叶を車に乗せた直後、「今日はスペシャルゲストを呼んでるから」と錬は確かにそう言った。
あの後めまぐるしく色々なこと(叶限定で)があったから、そんな言葉はすっかり頭の中から抜けていたのだろうな、と錬は少し同情した。
そして自分がその人物について全く叶に告げていなかったことも、少し申し訳なく感じた。
恐ろしく緊張した顔で、リビングのソファーで固まっている。借りてきた猫とはまさにこういう状態をいうのだろう。
「やっぱり住む人間が変わると、家の雰囲気も違うっすねー」
スペシャルゲストこと鈴生健志朗(すずなり けんしろう)は、キッチンで周りを見渡している。
「そりゃ、5人家族で暮らしてるのと2人じゃ家具の数も違うしな」
叶から視線を鍋の中で美味しそうに音をたてている、から揚げへ移動させる。
「監督今どこに住んでるんすか? オレんちの近所とかだったらマジでイヤっすねー」
「ここのすぐ近くだよ。何なら今から招待するか?」
錬の意地悪い表情に健志朗は肩をすくめた。
試合で疲れていると言うのに、学生時代の監督にあって、今日のプレーのダメ出しをされるのだけは絶対にイヤらしい。
この一軒家はもともとアメリカンフットボール部の監督を招く時に大学が社宅として建てたものだ。
昨年末にマイホームが完成しここが空家になったため、錬が住んでいる。
教師としてまだ2年目の錬が築20年とはいえ、一軒屋の社宅を借りられたのはひとえに監督の口添えのおかげである。
「それにしてもいい匂いっすねー」
キッチンにはグラタンの匂いが充満している。
今日のメインディッシュであるグラタンは、健志朗の熱烈な要望に応えたものだ。
「あと少しだから、我慢しろ」
今にもオーブンから取り出して食べ始める勢いだった健志朗を、何とか思いとどまらせる。
錬が健志朗を思い出す時に、真っ先に頭に浮かぶものの一つが「グラタン」というくらいの大好物だ。
健志朗の様子を横目で監視しながら、から揚げをキッチンペーパーをひいた、バットに移動させる。
こちらも中々いい匂いがしている。
「あ、そーだ。錬さん、お土産買ってきましたよー」
から揚げの匂いに、健志朗は買ってきたものを思い出した。どうやら彼の中では必需品なのだろう。
足元に置いてある袋を両手で掴み、錬の前に出す。
ガサガサっという音からして、スーパーかコンビニで購入したものだろう。
「悪いな、ってお前が飲みたくて買ったんだろ?」
思わずノリつっこみをしながら、錬は苦笑する。
健志朗の買ってくるものなら、容易に想像がつく。もう8年の付き合いだ。家に遊びに来るのに、手土産を持って来るような性格でないことは、とうの昔から知っている。

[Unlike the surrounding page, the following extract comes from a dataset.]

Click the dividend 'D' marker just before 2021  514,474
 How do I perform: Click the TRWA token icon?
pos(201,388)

「いいじゃないっすかー! 久しぶりなんっすよ、ビール飲むの」
そう言いながら錬の隣でさっそく缶ビールの蓋を開ける。
「あ、錬さんもどうっすか?」
一応お土産と言ったものを、受け取った本人に断りなく開けることを躊躇ったらしい。態度を見ていると忘れがちだが、彼は厳しいアメリカンフットボール部では「後輩」だったのだ。
錬はありがとう、と呟いて缶ビールを開ける。そして2人とも缶を傾けた後、美味しそうにビールを喉の奥に流し込んだ。
「テーブルの上の用意は出来たよー。お料理はどう?」
リビングから聞こえた春の声に、錬は慌ててオーブンを覗く。丁度いい焼き加減に、思わずほっとため息をつき、「丁度できたよ」と返事をする。

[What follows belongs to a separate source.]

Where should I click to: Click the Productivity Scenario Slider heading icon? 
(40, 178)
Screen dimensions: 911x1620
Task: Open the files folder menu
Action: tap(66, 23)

オーブンを開けるため、ビールとグラタンを同時に見たときに「あれ?」と盲点だったことに気がついた。その重要事項を健志朗に問う。
「ところでグラタンとビールって合うのか?」








「叶、息してる?」 
春が覗き込んで10秒ほどした頃、叶はようやく言葉を思い出したらしい。
「て、てめぇ! そーいうことやめろ!!」
先ほどまでなら1秒かからない間に悪態をつきながら後ずさるという技を披露していたのに、10倍かかったということは、健志朗の登場はそれだけ叶への衝撃が大きかったということだ。
「そーゆーことって?」
デジャブ・・・? さっきも同じような会話をしたような気が。
叶はさっきまで言葉を忘れるくらい衝撃を受けていたのに、あっさりと春のペースへと巻き込まれた。
さらに何か言ってやろうと思った時に、キッチンから錬と健志朗がリビングへと入る。
叶は固まってただ黙って叶を眺めた。
(うわ・・・本物だ)
自分の人生に大きな影響を与えた憧れの人物(一方的だが)が、今目の前にいる。
さっき春とリビングから入って来たときは、あまりのことに口を開けたまま固まってしまった。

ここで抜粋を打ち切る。